Bazı düşüncelerimi peşinen söyleyeyim: Üniversite öğrencisinin kılığıyla, kıyafetiyle, sakalıyla, bıyığıyla, poşusuyla, kazağıyla, parkasıyla uğraşmamak gerekir. Daha en baştan, üniversite öğrencisinin dış görünümüne değil, onun okuldaki başarısına odaklanmak gerekir. Bu anlamda üniversite seviyesindeki öğrenciyi kılık kıyafeti yüzünden eğitim hakkında mahrum bırakmak ayıptır, demokratik bir toplumun üniversitesine yakışmayan bir davranıştır, üniversite fikrine uymayan bir şeydir, uygulama ülke insan kaynaklarının heba edilmesinden başka hiçbir işe yaramaz.
Bunları söyledikten sonra güncel tartışmaya gireyim: Türban konusu bir 'sorun'dur, o yüzden de ister istemez siyasette yankılanma bulmuştur. Bu 1980'lerin başlarından beri böyle. Baktığımızda darbe yönetimi dahil
gelen bütün iktidarların bu sorunla başa çıkmaya, sorunu yumuşatmaya çalıştığını görürüz. O bakımdan AKP ne ilk ve korkarım ne de son iktidar olacak.
'Sorun' olarak su yüzüne çıkan bir şeyin siyasette yansıma bulması doğal. Doğal olmayan, bu 'sorun'un önce yönetmelik eliyle, ardından yasa yoluyla çözülmek istenmesi. Sonuncu girişim, maalesef ortaya bugün halen geçerli olan Anayasa Mahkemesi kararını çıkardı. Mahkeme, 'sorun'u tersinden tanımlayıp 'Başörtüsü serbestiyetini laik devletin bekasına tehdit' olarak görünce çıkmaz sokağa girildi.

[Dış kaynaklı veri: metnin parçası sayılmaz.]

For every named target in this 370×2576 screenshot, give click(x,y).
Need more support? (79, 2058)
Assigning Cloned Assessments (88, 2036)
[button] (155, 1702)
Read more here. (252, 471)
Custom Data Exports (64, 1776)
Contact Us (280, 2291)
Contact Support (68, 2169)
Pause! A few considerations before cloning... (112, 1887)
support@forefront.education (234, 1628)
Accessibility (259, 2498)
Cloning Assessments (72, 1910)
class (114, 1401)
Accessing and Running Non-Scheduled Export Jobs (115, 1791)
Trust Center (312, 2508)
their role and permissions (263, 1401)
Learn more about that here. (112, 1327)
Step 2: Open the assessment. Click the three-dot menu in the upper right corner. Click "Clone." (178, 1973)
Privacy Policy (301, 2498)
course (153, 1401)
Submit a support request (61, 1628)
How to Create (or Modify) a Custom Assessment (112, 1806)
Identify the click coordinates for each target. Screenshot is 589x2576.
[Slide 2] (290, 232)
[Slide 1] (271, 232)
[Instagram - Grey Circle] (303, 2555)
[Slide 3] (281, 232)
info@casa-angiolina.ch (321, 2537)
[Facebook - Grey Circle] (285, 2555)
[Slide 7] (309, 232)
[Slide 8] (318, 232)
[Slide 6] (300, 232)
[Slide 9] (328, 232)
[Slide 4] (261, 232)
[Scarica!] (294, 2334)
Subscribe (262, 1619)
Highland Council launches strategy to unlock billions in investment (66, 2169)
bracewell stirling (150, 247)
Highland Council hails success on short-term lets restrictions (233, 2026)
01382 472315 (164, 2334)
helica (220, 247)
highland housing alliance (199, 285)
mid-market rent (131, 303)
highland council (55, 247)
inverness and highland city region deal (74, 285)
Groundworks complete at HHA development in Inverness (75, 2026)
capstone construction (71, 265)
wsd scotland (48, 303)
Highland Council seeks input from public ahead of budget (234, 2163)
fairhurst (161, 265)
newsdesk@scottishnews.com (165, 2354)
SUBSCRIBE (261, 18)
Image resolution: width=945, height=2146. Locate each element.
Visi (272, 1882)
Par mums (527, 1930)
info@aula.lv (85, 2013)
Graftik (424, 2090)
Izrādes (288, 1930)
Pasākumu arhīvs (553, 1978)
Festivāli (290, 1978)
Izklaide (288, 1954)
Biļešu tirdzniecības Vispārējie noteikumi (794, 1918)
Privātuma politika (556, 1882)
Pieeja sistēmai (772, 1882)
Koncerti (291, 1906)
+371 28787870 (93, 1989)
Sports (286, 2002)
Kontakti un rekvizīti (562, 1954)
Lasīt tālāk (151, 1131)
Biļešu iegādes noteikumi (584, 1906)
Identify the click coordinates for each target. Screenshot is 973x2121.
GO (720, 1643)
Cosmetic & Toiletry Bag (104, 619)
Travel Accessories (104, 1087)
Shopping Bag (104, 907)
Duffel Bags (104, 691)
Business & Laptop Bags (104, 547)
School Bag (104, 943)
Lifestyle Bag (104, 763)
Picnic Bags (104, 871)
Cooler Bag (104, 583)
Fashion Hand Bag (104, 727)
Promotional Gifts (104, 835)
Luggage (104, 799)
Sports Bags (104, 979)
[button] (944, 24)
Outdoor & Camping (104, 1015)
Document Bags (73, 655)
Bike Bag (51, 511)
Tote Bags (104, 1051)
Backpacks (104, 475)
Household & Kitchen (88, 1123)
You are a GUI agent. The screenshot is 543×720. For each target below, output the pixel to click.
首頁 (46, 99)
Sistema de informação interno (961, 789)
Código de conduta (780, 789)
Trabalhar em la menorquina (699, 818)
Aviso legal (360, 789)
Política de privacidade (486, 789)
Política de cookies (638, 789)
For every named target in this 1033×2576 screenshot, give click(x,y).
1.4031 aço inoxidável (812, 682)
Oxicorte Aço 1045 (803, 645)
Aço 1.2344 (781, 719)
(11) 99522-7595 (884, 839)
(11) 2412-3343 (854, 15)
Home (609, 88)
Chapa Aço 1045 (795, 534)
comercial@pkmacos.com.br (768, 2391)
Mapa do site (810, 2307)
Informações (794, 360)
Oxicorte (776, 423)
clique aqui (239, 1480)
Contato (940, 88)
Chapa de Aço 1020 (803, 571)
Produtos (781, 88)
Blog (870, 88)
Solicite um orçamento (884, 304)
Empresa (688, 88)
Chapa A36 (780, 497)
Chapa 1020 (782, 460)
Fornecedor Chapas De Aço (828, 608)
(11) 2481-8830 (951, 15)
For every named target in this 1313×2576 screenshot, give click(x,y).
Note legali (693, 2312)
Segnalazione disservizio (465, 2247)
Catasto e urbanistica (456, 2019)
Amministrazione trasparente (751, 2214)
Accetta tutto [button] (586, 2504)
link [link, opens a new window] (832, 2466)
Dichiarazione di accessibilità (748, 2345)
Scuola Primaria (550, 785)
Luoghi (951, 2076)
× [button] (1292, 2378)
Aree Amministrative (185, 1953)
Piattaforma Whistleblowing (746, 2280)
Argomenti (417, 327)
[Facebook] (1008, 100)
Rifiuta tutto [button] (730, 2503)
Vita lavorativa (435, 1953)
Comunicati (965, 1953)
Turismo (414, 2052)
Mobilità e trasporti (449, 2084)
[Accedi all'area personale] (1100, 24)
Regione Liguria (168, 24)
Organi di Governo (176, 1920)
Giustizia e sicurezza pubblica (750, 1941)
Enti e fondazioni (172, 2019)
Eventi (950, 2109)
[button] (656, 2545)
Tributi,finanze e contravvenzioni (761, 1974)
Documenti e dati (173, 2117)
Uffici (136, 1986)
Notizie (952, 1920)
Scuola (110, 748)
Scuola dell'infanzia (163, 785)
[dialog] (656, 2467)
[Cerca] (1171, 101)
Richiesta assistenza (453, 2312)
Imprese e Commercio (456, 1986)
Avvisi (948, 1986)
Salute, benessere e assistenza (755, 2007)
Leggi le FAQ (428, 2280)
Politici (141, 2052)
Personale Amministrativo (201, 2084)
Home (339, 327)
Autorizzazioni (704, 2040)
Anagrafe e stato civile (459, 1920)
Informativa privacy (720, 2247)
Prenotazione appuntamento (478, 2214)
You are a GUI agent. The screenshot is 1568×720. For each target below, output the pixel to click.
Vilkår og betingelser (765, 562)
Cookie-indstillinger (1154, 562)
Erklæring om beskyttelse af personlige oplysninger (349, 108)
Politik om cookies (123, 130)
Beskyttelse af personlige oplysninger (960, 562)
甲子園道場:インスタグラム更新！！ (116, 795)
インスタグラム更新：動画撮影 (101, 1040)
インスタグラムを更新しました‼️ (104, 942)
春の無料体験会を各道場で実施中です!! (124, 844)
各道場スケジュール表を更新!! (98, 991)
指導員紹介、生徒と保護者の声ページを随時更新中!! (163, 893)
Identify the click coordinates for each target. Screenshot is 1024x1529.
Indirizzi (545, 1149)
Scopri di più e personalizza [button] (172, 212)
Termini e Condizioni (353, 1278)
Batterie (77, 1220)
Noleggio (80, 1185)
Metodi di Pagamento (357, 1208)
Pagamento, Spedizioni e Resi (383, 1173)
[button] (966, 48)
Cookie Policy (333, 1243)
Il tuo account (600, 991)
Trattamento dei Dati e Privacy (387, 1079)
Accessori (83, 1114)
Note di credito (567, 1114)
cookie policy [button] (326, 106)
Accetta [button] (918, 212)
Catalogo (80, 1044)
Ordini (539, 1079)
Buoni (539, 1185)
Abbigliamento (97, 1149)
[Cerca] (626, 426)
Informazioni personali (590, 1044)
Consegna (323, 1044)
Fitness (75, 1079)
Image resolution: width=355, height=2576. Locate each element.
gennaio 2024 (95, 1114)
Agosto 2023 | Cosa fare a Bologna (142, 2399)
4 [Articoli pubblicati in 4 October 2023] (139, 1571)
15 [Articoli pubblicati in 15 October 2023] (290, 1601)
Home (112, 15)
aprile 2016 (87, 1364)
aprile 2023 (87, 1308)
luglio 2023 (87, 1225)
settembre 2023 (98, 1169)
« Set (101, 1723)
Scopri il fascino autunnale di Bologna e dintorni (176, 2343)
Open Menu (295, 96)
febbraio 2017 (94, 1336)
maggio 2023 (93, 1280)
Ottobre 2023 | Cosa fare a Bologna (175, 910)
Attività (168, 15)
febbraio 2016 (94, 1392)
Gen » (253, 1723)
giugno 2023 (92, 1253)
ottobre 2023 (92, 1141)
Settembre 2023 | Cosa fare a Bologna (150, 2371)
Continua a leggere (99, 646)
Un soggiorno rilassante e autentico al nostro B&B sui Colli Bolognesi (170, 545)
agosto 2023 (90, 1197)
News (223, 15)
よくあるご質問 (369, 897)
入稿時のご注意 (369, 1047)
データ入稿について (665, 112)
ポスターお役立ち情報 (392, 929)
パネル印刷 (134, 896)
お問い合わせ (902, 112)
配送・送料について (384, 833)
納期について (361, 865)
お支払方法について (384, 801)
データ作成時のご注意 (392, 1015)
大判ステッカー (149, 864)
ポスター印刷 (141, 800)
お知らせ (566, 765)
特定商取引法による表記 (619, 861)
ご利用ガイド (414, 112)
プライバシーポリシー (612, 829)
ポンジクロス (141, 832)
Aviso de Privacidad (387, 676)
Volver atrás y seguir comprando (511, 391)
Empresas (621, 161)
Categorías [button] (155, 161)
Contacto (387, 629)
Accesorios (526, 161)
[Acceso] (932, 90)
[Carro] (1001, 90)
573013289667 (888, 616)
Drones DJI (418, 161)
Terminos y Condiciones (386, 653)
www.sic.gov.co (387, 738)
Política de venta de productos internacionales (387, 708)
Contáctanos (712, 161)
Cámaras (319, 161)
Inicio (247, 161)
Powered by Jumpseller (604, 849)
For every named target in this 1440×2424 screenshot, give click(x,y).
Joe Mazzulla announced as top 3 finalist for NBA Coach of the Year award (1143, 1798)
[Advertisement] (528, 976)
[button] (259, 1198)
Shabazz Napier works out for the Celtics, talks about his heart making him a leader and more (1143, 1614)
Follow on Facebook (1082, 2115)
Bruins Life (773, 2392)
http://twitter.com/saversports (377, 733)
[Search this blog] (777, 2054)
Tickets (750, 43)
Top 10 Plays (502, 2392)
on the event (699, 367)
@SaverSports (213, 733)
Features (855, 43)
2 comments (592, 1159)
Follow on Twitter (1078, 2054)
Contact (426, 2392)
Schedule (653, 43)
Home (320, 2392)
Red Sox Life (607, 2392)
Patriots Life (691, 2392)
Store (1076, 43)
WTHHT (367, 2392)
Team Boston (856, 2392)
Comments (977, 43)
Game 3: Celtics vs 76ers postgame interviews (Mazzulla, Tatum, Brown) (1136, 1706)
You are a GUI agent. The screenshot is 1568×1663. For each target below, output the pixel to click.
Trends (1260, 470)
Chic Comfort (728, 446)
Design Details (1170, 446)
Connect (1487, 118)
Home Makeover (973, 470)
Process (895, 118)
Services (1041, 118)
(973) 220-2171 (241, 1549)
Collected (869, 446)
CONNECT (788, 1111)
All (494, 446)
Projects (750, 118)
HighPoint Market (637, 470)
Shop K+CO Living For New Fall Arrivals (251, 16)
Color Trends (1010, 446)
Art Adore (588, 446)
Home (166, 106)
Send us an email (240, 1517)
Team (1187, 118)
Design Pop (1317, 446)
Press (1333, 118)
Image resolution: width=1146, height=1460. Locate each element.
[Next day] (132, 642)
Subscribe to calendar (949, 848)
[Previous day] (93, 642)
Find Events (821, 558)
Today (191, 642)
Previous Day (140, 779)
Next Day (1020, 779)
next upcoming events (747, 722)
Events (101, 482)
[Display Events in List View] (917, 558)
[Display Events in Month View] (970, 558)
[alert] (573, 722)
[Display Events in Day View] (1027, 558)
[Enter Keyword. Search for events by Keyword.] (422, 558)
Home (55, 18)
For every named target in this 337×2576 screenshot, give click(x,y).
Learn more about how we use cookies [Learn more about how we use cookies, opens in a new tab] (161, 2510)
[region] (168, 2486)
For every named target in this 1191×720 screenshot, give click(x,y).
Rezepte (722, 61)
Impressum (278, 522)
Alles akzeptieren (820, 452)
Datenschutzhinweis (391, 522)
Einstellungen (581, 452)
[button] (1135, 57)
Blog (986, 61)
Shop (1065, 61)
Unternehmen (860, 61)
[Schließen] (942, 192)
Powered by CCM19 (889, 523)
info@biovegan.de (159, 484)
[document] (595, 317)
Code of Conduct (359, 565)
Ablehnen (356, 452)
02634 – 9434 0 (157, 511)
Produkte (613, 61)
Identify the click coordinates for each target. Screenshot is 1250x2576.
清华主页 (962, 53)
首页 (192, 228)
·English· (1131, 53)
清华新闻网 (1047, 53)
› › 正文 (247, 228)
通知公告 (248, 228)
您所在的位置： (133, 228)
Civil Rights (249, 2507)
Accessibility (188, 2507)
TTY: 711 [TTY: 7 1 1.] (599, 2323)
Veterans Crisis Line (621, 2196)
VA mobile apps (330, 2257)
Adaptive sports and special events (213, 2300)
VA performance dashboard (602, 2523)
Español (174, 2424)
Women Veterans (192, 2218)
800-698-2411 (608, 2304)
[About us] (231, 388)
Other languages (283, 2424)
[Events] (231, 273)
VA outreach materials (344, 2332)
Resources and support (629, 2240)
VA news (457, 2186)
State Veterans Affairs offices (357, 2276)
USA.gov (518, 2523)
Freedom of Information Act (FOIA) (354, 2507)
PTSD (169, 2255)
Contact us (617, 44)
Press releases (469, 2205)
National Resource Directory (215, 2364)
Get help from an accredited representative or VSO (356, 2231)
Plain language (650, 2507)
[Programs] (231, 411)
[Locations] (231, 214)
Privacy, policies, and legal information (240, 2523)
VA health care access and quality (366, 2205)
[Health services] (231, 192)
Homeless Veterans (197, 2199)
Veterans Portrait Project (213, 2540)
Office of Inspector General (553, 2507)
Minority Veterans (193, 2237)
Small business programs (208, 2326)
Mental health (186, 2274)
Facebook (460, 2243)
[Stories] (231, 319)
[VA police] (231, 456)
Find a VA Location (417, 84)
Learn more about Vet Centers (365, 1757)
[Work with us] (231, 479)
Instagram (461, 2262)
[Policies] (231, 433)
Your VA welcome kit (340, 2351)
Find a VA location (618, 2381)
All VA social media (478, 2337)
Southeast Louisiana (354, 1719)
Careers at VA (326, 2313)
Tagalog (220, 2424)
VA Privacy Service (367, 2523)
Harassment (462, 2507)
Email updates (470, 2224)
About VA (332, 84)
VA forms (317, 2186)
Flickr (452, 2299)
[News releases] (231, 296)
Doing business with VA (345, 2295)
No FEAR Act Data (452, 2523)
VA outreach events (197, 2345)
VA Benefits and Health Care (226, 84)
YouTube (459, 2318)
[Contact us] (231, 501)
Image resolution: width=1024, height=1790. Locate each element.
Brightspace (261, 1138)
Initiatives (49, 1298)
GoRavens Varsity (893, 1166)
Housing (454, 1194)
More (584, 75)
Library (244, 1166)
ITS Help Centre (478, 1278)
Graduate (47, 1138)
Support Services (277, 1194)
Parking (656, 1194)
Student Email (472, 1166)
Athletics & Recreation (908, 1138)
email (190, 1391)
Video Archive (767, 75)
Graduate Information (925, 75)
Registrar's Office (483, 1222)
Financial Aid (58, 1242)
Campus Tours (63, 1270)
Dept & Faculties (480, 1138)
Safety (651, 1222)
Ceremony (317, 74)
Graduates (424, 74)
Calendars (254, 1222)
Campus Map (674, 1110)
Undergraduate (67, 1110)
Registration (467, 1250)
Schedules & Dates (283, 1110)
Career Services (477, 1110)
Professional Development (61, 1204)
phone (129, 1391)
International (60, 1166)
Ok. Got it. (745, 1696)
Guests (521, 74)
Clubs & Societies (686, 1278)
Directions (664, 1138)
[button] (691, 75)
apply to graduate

Şimdi, 80'li yıllarda yönetmelikle ve sonra da yasayla çözülemeyen sorun Anayasa yoluyla çözülmek isteniyor. Bana göre bu girişim, türban meselesini hepten çözümsüz, hepten içinden çıkılması imkânsız bir gerginliğin konusu haline getirecek. Rejimin temel kurumları olan parlamento ile Anayasa Mahkemesi'nin çatışmasına neden olacak.
(...)
Bizim demokrasi ve kurumlar rejimi konusundaki 'hamlığımız' bizi bütün sorunlarımızı yasalar, hatta Anayasalar yoluyla çözmeye çalışmamızla, gündelik siyasi veya kültürel tartışma konularımızı Anayasa'ya, yasalara koyma kolaycılığımızla kendini dışavuruyor.
Toplumlar demokrasiye, çoksesli topluma, çoğulcu topluma, özgürlükler rejimine tepeden inmeci, zorlayıcı yöntemlerle ve 'asenkron' biçimde değil, evrimleşerek, 'öncü güçler'in teşvikiyle ve senkronize biçimde geçerler.
Bunun için sabır gereklidir, 'öncü güçler'in rollerini doğru biçimde oynaması gereklidir.
Bugünkü türbana özgürlük çabaları, samimi olsalar dahi, türbana özgürlüğü geciktirici niteliktedir. Demokrasi ve özgürlükler rejimini geciktirici niteliktedir.